Con gran rapidez se hicieron todos los preparativos para la boda y casaron a Fedor con la hermosa hija del zar. Una vez instalado Fedor en el palacio del zar, empezó a maltratar al niño; lo hizo criado suyo, lo reñía y pegaba a cada paso, y muchas veces lo dejaba sin comer.  Una noche hablaba Fedor con su mujer, que estaba ya acostada, y el niño, escondido en un rincón oscuro, lloraba silenciosamente con desconsuelo; la hija del zar preguntó a Fedor cuál era la causa de su don maravilloso.
-Si antes sólo eras un pobre mayordomo, ¿cómo conseguiste tantas riquezas? ¿Cómo pudiste en una noche hacer el puente de cristal?
-Todas mis riquezas y mi poder mágico -contestó Fedor- las he obtenido de ese niño que habrás visto siempre conmigo, y que le robé a su padre, mi antiguo amo.
-Cuéntame cómo -dijo la hija del zar.
-Estaba yo de mayordomo en casa de un rico comerciante al que Dios había prometido que tendría un hijo dotado de tal virtud que todo lo que dijera se realizaría y todo lo que pidiese a Dios le sería dado. Por eso, apenas nació el niño yo lo robé, y para que no se sospechase de mí acusé a la madre diciendo a todos que se había comido a su propio hijo.

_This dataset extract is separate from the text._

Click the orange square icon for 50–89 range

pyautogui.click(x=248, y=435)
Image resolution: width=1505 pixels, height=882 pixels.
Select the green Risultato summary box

El niño, después de haber oído estas palabras, salió de su escondite y dijo a Fedor:
-¡Bribón! ¡Por mi súplica y por voluntad de Dios, transfórmate en perro!
Y apenas pronunció estas palabras, Fedor se transformó en perro. El niño, atándole al cuello una cadena de hierro, se fue con él a casa de su padre. Una vez allí dijo al comerciante:
-¿Quieres hacerme el favor de darme unas ascuas?
-¿Para qué las necesitas?
-Porque tengo que dar de comer al perro.
-¿Qué dices, niño? -le contestó el comerciante-. ¿Dónde has visto tú que los perros se alimenten con brasas?
-¿Y dónde has visto tú que una madre se pueda comer a su hijo? Has de saber que soy tu hijo y que este perro es tu infame mayordomo Fedor, que me robó de tu casa y acusó falsamente a mi madre.
El comerciante quiso conocer todos los detalles, y ya seguro de la inocencia de su mujer, hizo que la pusieran en libertad. Luego se fueron todos a vivir al nuevo reino que había aparecido en la orilla del mar por el deseo del niño.  La hija del zar volvió a vivir en el palacio de su padre y Fedor se quedó en miserable perro hasta su muerte.